Il y a le feu dans notre maison commune. Le reconnaître est la première étape, agir en conséquence est la seconde. Pour contrer ces catastrophes climatiques et leurs conséquences écologiques, humaines, économiques, les petits gestes du quotidien ne suffiront pas. Certains spécialistes sur des continents éloignés estiment que l’ampleur de la transformation nécessaire pour stabiliser le climat s’apparente à une « économie de guerre ». Et cet effort ne dispensera pas d’apprendre à nous prémunir contre les calamités qui, elles, vont continuer. Une révolution culturelle, économique et politique comparable à l’effort que le Canada a consenti pendant la Seconde Guerre mondiale, c’est le niveau d’engagement qu’il nous faut, selon Seth Klein, auteur de A Good War.
Les choses bougent vite et les bonnes raisons de garder espoir sont nombreuses. La jeunesse est mobilisée dans les rues et devant les tribunaux. Elle gagne ses procès contre les États. Le greenwashing des compagnies pétrolières et gazières, des transporteurs en tous genres et des gouvernements ne passe plus. Les économistes planchent sur de nouveaux modèles de développement, et les activistes redoublent d’effort. Les petits gestes individuels du citoyen-consommateur progressent, mais ils ne suffiront pas. Dorénavant, des transformations collectives sont requises.
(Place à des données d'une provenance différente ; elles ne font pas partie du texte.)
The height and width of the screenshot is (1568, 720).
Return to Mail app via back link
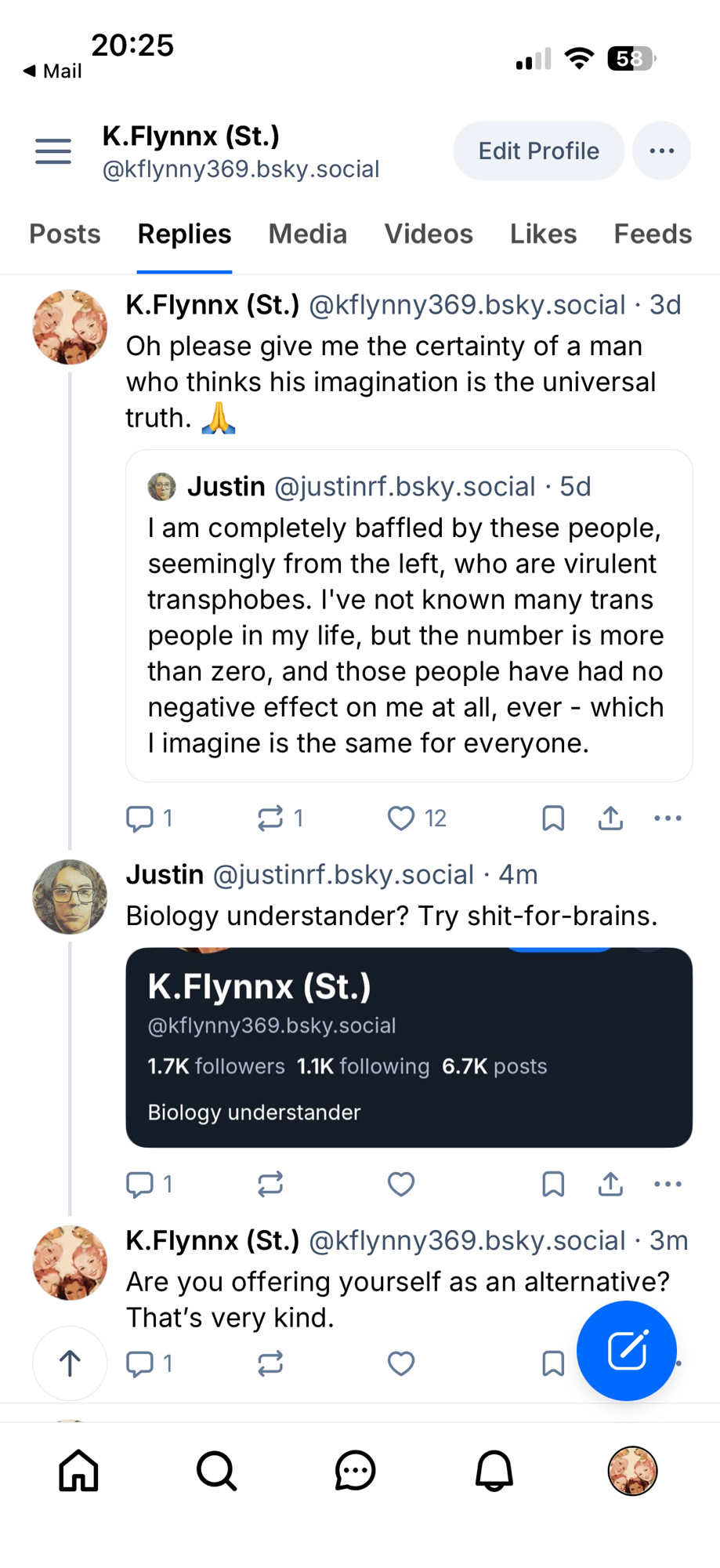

Autrement dit, en plus d’adopter une mobilité décarbonée, un régime pauvre en produits animaux, et embrasser la sobriété, il nous faut enclencher des transformations profondes dans nos économies, dans nos villes, dans nos quartiers, dans nos entreprises.
Il reste sept années pour nous rapprocher le plus possible de l’objectif de réduction des émissions de moitié. Ne confiez pas aveuglément cette responsabilité à la hiérarchie de vos entreprises, ni aux élus de vos municipalités. Il est politiquement très difficile d’atteindre cet objectif et de nombreux leaders ne sont que très modérément sensibles aux enjeux climatiques. Chacun peut et doit s’investir. Posez des questions à vos élus. Posez des questions à vos employeurs. Posez des questions à vos fournisseurs, vos prestataires et vos professeurs. « Quelle est votre stratégie climatique et quels sont vos moyens d’atteindre vos objectifs ? Quels sont vos résultats à date et vos cibles pour les prochaines années ? ». Sans un mouvement général, sans une exigence de chaque instant, la question climatique restera à la dérive de la stratégie de croissance, et chaque été nous rappellera que nous avons sûrement largement confondu les priorités. Il n’y a pas de planète B.
Ne rien faire n’aurait pas de sens. Tout faire pour mettre le climat à l’agenda est à la portée de chacun et de chacune.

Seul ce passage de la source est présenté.